Although it’s important to keep your costs under control, the amount of rent you can charge plays a big part in maintaining a good level of rental profit.

So, even though you might be tempted to save money by cutting back on maintenance and upgrades, there are four very good reasons why you should continue to invest in your property:

  • You have a legal obligation to maintain the property in a good condition
  • You want to encourage good tenants to stay by showing that you care about their home
  • If your tenants leave, you need to be able to re-let quickly at the best possible market rent
  • Regular repairs and periodical renovations will help protect and potentially improve the capital value of your investment. This can help you re-mortgage at lower loan to values (LTVs)

Keep checking online and with letting agents to see the quality of accommodation being provided by other landlords in the area and aim to make your property better.

Remember that much of the cost of repairs and replacements can be deducted from your income on your tax return, and money spent on capital improvements can be offset against capital gains when you sell. (Read more about this and other landlord taxes here.)

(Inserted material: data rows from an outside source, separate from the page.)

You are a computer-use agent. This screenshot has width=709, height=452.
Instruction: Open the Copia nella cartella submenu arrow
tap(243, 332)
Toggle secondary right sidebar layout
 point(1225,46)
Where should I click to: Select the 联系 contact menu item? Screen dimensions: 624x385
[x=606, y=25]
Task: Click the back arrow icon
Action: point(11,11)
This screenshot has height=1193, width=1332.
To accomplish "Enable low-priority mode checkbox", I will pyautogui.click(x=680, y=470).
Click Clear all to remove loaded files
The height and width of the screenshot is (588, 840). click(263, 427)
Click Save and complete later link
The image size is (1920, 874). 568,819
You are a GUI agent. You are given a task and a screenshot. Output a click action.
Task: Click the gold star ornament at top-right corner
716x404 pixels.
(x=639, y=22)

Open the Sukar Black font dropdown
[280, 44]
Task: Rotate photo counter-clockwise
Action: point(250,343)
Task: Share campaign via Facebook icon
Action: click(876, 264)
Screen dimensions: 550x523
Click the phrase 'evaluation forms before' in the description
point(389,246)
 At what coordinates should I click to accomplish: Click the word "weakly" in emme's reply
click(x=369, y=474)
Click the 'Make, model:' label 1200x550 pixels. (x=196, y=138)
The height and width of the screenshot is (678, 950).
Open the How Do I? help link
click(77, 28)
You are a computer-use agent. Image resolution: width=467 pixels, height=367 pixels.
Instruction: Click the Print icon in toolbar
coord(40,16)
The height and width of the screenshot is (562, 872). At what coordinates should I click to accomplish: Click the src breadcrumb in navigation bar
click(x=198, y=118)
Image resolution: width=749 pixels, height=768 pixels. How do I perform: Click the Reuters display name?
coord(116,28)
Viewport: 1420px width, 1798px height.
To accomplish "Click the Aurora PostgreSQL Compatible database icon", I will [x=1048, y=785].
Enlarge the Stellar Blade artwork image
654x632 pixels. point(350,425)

How landlords can help tenants

As tough as high inflation might be on you as a landlord, this cost of living crisis is likely to be much harder on your tenants:

  • For many, their wages are unlikely to be keeping up with inflation, so their take-home pay will be worth less and less
  • They don’t get the benefit of equity growth from property price rises, as landlords and homeowners do, especially over the last few years
  • There are few energy-saving changes they can make to their home without their landlord’s permission

Many landlords have already done a fantastic job at supporting their tenants during the pandemic, whether that’s putting in place a payment plan for tenants who are struggling, or suspending payment of rent and bills while tenants have been sick with COVID-19 or furloughed.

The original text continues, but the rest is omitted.